◆ **Task item**
Extract verbatim every line from the one containing "Task: View change" to the final line of the records below, inclusive, and exclude all pictures.

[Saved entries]
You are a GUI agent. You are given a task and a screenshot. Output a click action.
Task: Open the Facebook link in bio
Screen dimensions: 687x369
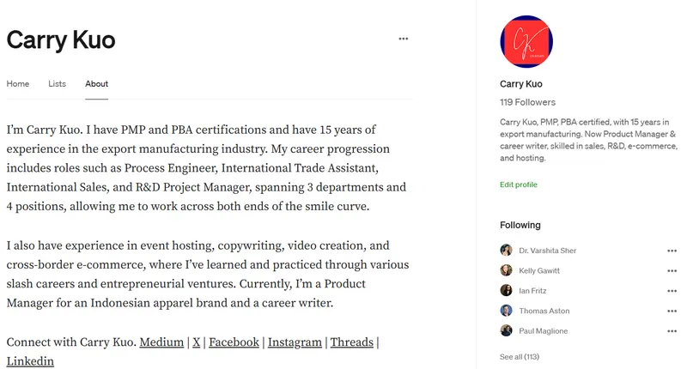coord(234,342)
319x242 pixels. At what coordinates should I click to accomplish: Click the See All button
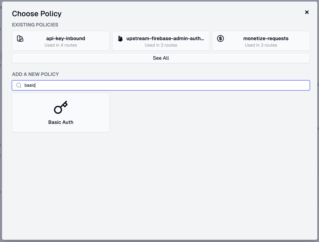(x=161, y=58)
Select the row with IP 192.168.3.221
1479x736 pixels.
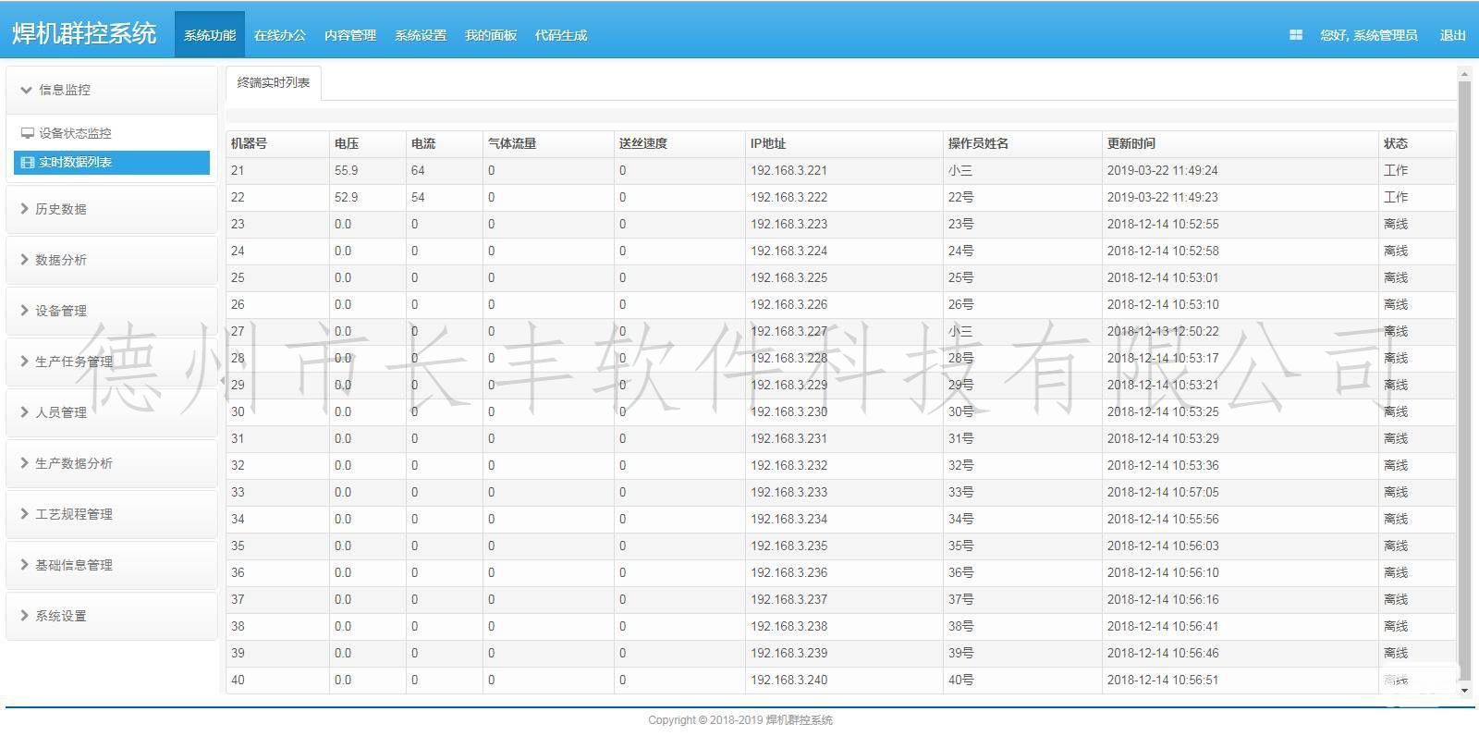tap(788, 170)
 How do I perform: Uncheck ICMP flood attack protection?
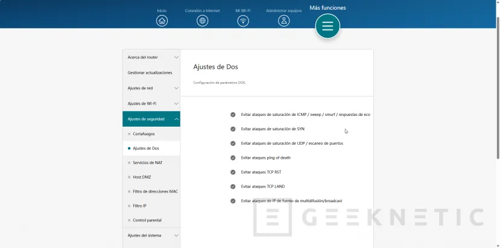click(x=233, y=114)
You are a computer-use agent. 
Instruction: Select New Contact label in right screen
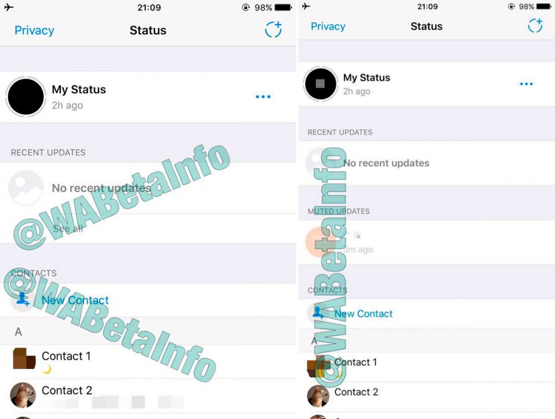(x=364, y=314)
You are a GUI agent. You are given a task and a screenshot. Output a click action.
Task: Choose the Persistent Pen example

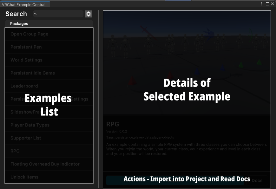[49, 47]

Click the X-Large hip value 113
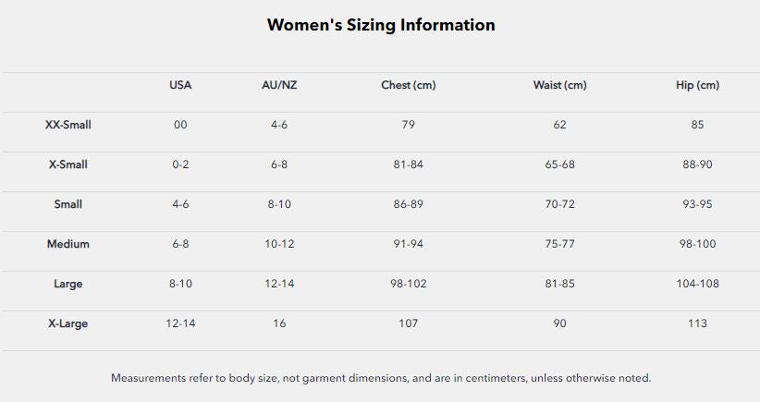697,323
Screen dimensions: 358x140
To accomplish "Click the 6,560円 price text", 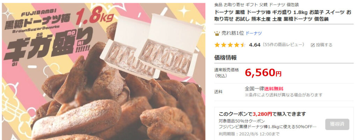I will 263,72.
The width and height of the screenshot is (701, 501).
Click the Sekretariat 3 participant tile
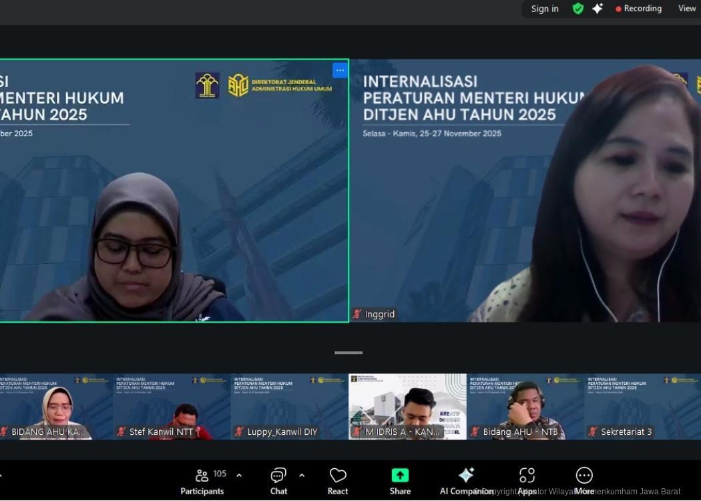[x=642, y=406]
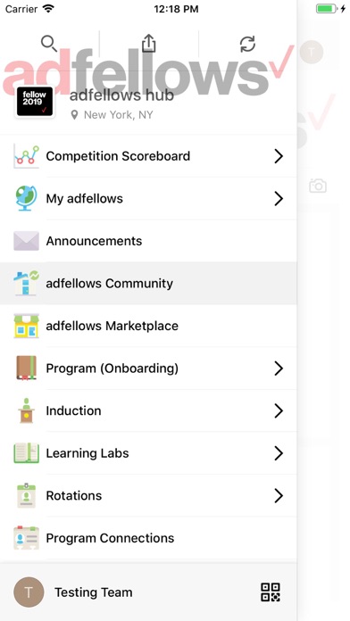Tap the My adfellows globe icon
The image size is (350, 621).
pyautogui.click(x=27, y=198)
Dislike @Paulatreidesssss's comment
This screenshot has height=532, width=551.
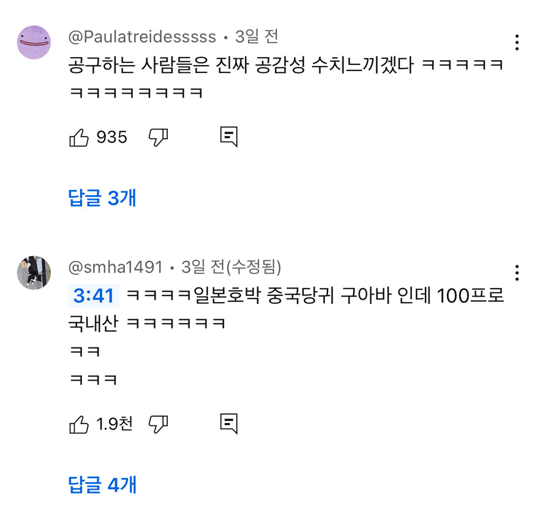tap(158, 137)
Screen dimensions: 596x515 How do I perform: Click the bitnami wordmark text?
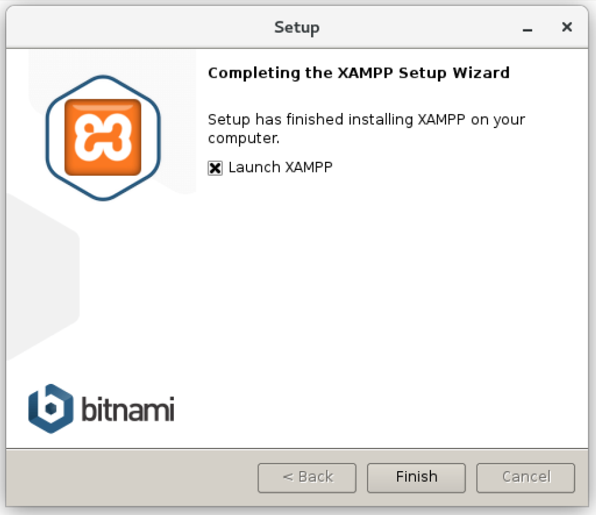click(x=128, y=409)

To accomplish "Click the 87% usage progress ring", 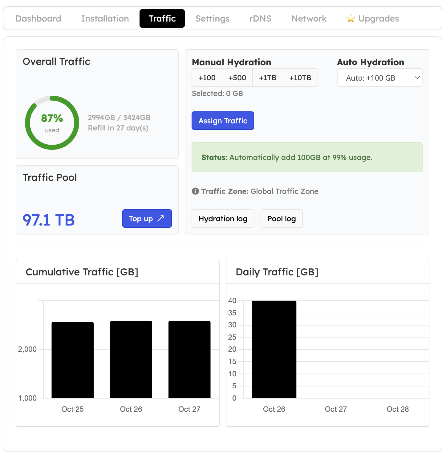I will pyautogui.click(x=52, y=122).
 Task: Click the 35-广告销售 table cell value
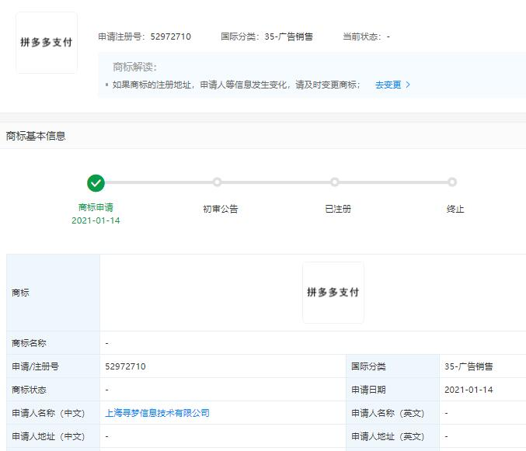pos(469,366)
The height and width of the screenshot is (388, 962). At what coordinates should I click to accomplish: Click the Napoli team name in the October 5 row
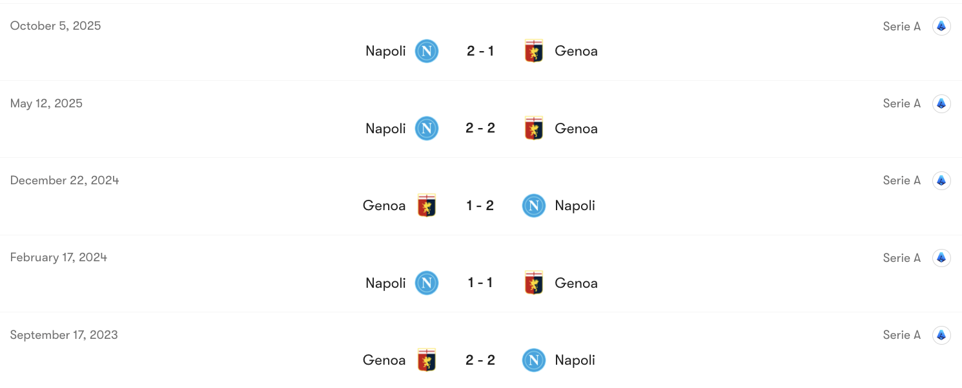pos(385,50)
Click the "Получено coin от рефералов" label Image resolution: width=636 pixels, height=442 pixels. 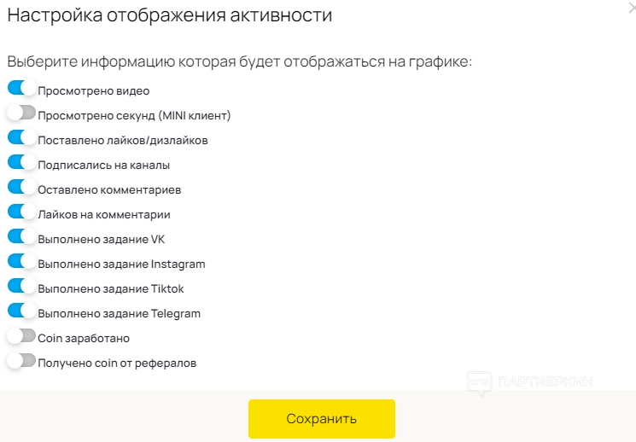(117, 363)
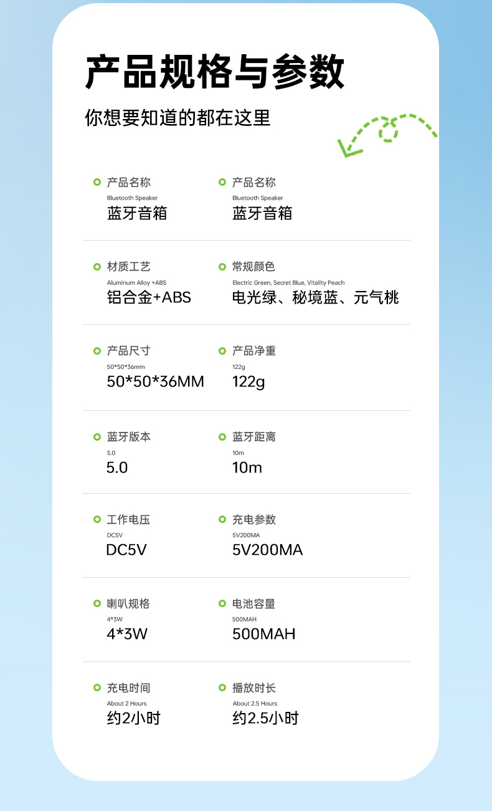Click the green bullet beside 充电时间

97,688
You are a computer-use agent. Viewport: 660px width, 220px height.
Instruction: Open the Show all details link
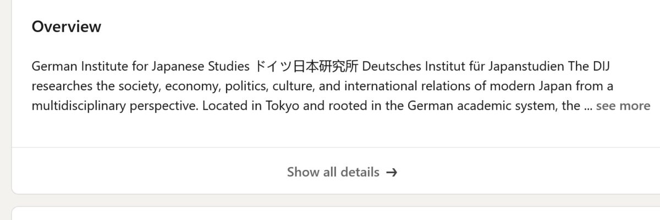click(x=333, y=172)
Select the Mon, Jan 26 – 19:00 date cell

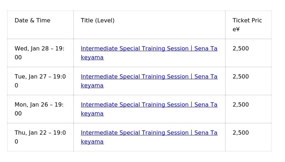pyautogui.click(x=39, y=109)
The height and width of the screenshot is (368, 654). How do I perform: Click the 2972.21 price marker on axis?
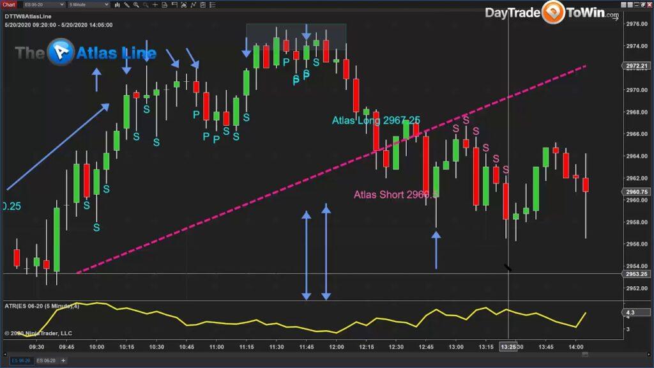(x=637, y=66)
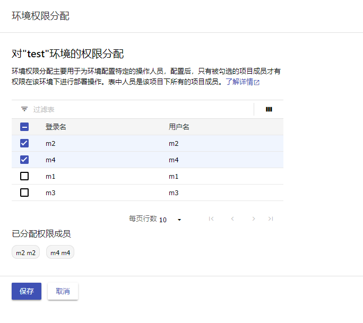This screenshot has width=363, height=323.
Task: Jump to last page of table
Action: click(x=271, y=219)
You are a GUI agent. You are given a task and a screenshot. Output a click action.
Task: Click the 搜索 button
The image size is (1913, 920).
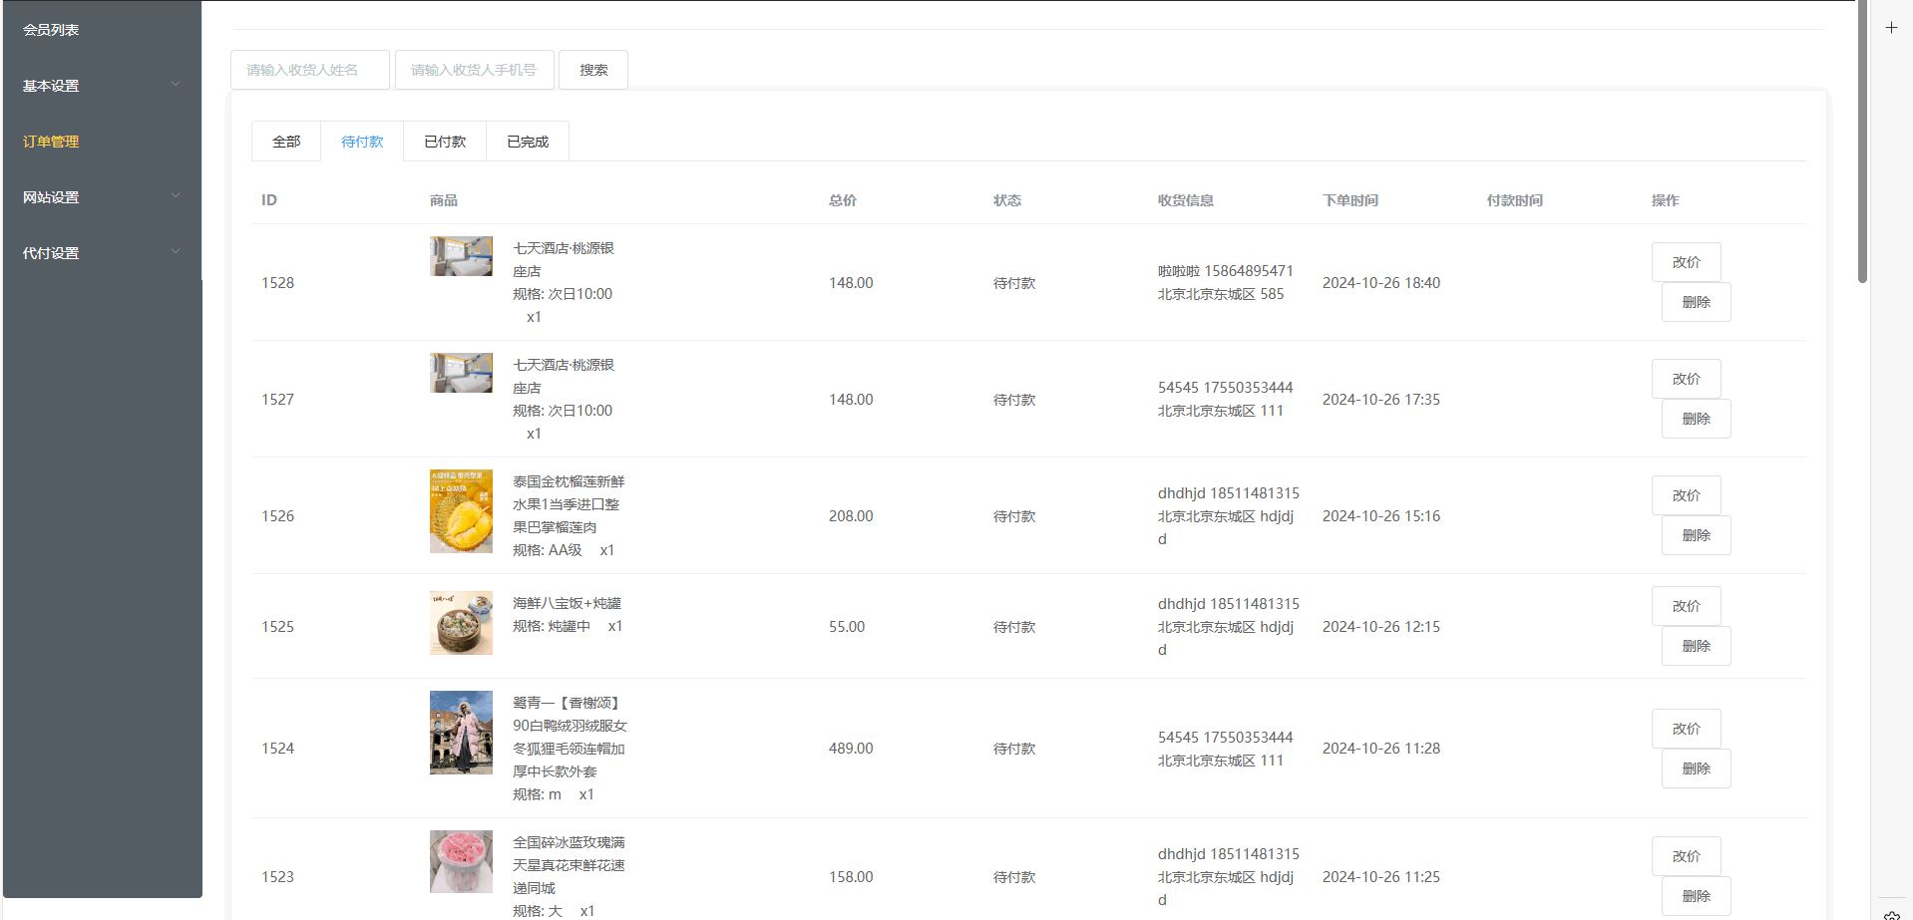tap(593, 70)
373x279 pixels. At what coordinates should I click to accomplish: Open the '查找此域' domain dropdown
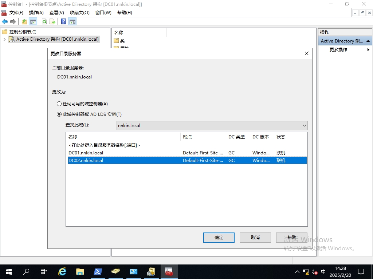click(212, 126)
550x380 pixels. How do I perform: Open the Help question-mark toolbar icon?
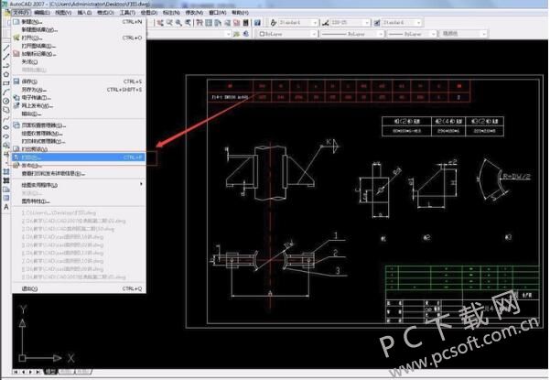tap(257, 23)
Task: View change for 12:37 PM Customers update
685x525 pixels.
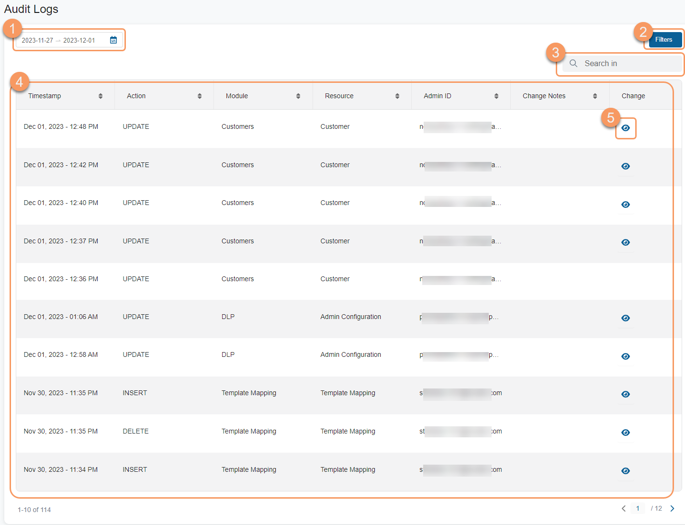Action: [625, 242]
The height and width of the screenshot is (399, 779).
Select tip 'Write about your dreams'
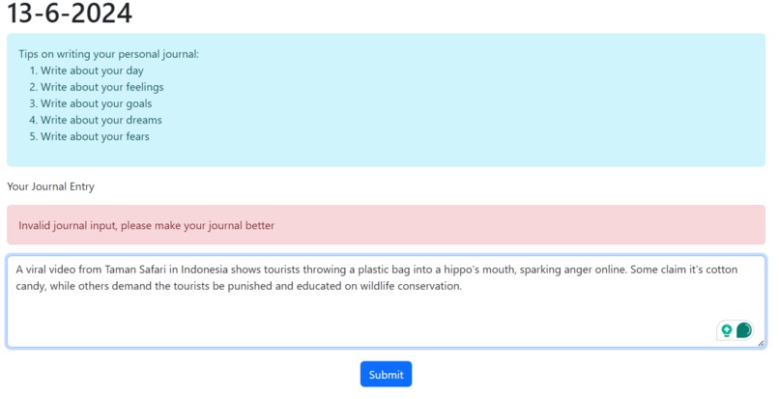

◆ **Output of the task**
Task: View change for 12:37 PM Customers update
685x525 pixels.
Action: [625, 242]
The height and width of the screenshot is (399, 779).
Select tip 'Write about your dreams'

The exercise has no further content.